• _ABOUT THIS TASK_
Using the line that contains "Todos los vídeos (158, 1136)" as the first line and the last line of the data as the final one, give every line in that range again exactly.

• _INPUT_
________

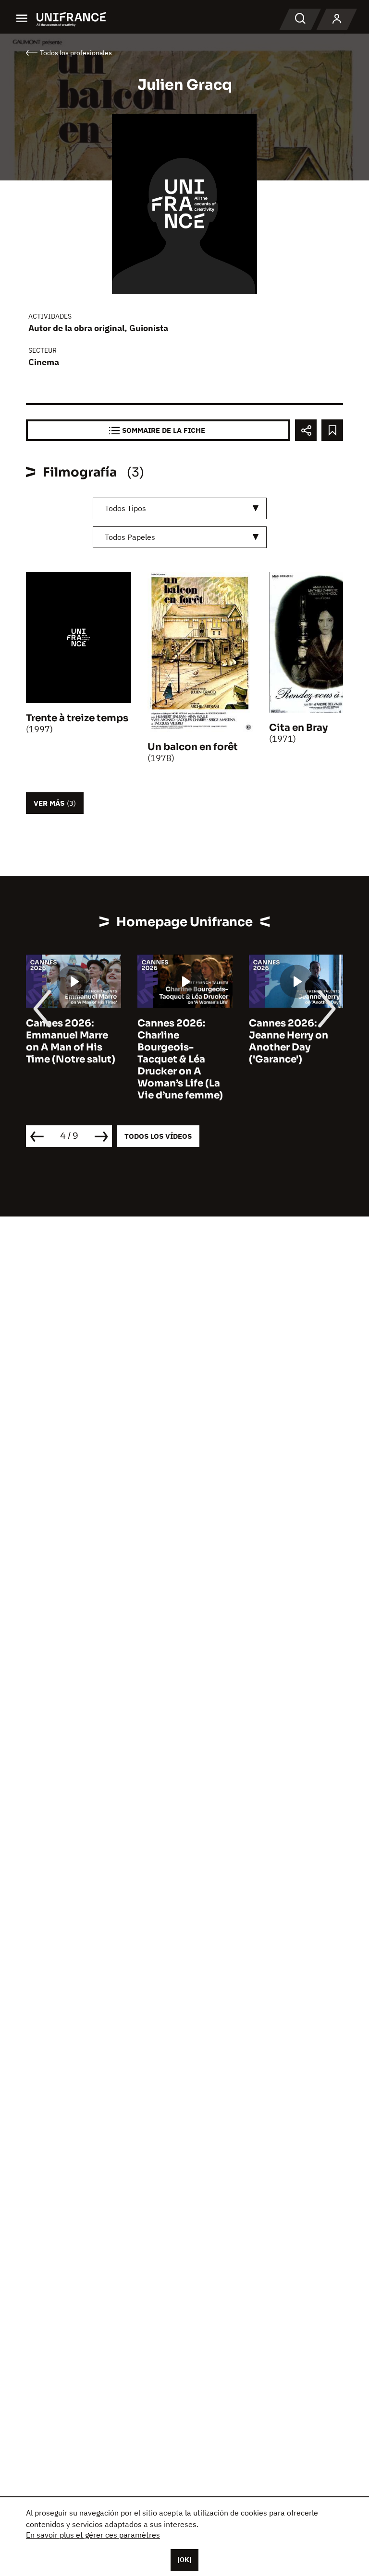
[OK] (184, 2559)
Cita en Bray (298, 728)
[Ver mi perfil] (337, 19)
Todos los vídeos (158, 1136)
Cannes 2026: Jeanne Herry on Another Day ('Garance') (288, 1041)
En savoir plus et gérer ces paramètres (93, 2535)
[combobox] (180, 508)
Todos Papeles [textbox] (130, 537)
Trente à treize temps (77, 718)
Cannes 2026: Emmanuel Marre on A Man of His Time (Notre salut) (70, 1041)
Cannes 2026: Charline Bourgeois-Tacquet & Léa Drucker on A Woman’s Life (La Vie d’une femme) (180, 1059)
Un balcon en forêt (193, 747)
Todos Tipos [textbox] (125, 508)
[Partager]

________

• _ANSWER TO THIS PROBLEM_
Todos los vídeos (158, 1136)
Cannes 2026: Jeanne Herry on Another Day ('Garance') (288, 1041)
En savoir plus et gérer ces paramètres (93, 2535)
[combobox] (180, 508)
Todos Papeles [textbox] (130, 537)
Trente à treize temps (77, 718)
Cannes 2026: Emmanuel Marre on A Man of His Time (Notre salut) (70, 1041)
Cannes 2026: Charline Bourgeois-Tacquet & Léa Drucker on A Woman’s Life (La Vie d’une femme) (180, 1059)
Un balcon en forêt (193, 747)
Todos Tipos [textbox] (125, 508)
[Partager]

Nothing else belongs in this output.